• **TASKS TO COMPLETE**
[A] Name every person mentioned in the M. A. Nishad profile other than Nishad himself.
[B] Reproduce the passage of the M. A. Nishad profile that begins at "M. A. Nishad" and runs up to and including "Madhura Bus (2012).".

• **PAGE EXTRACT**

[Start of section]

Indian film director and screenwriter

M. A. Nishad is an Indian film director and screenwriter who has worked predominantly on Malayalam films.

==Career==
Nishad has often made social dramas in Malayalam, starting his career with Pakal (2006) and Nagaram (2007). In 2009, he worked with Suresh Gopi and Pasupathy on Vairam: Fight for Justice, which was later dubbed into Tamil as Ammu Kolai Vazhakku. In the early 2010s, his Gandhi Square featuring Thilakan failed to materialise. In 2012, he filed a complaint against actress Padmapriya and her manager for raising the cost of his film, No. 66 Madhura Bus (2012).

[End of section]

• **GIVEN INFORMATION**
[Start of section]

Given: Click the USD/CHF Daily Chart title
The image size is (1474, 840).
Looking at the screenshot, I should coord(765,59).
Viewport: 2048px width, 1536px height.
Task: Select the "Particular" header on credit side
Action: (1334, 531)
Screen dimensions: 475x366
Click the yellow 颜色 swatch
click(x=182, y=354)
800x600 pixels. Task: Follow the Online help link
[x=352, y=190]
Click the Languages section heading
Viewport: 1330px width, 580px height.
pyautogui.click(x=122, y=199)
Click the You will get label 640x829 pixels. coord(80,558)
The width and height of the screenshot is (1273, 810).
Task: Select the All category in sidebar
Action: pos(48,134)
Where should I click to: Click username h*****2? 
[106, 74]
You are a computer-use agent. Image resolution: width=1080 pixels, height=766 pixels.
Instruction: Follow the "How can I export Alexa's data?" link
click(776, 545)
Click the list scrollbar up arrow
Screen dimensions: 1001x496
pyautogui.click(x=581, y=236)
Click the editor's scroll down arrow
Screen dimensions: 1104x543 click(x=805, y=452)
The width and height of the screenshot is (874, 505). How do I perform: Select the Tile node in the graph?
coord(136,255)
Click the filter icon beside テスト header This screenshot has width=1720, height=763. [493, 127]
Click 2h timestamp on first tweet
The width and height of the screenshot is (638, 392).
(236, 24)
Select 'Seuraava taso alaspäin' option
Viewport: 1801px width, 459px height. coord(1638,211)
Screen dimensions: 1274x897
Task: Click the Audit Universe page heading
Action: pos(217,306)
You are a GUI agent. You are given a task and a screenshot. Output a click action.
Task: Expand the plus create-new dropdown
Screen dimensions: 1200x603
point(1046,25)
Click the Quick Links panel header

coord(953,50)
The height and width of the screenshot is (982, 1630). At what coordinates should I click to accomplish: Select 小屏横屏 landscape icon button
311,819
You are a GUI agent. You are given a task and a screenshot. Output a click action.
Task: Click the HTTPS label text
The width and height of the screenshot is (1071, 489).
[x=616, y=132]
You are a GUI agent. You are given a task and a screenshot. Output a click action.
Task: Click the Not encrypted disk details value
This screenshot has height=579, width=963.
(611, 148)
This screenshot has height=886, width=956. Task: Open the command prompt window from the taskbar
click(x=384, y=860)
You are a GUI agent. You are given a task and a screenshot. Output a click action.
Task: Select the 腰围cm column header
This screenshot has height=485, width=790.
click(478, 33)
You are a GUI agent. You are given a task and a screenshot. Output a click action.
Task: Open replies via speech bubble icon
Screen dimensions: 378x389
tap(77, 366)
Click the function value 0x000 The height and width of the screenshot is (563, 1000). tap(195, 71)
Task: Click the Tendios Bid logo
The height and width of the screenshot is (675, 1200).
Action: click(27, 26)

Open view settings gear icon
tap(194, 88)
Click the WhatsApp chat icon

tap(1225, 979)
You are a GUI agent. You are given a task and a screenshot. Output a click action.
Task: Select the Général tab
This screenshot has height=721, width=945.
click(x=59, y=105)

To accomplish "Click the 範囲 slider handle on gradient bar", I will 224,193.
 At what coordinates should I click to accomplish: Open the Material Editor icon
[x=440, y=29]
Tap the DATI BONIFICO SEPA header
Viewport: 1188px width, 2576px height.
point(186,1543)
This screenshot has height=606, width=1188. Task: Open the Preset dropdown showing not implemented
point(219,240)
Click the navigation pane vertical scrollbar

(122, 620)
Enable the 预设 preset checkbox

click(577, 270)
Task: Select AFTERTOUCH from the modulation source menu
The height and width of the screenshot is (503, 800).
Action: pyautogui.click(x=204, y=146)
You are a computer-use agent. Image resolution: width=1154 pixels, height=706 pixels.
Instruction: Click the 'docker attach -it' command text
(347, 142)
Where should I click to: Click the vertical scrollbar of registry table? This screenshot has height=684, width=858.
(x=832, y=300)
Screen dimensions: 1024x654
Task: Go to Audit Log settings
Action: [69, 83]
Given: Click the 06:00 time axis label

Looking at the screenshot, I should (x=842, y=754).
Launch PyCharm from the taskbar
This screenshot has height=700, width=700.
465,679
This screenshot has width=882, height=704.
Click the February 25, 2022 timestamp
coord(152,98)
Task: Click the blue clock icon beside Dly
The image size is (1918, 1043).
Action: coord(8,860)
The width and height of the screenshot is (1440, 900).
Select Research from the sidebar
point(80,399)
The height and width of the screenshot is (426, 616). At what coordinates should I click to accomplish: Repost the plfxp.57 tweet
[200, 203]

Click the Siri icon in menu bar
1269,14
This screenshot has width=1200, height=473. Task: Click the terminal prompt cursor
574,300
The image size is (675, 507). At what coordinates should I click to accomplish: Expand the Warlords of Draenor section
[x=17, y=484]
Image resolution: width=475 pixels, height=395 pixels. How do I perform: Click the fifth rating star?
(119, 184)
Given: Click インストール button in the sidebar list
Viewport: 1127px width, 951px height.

[End of section]

• **RESPONSES TO THE EXERCISE**
[A] Suresh Gopi, Pasupathy, Thilakan, Padmapriya

[B]
M. A. Nishad is an Indian film director and screenwriter who has worked predominantly on Malayalam films.

==Career==
Nishad has often made social dramas in Malayalam, starting his career with Pakal (2006) and Nagaram (2007). In 2009, he worked with Suresh Gopi and Pasupathy on Vairam: Fight for Justice, which was later dubbed into Tamil as Ammu Kolai Vazhakku. In the early 2010s, his Gandhi Square featuring Thilakan failed to materialise. In 2012, he filed a complaint against actress Padmapriya and her manager for raising the cost of his film, No. 66 Madhura Bus (2012).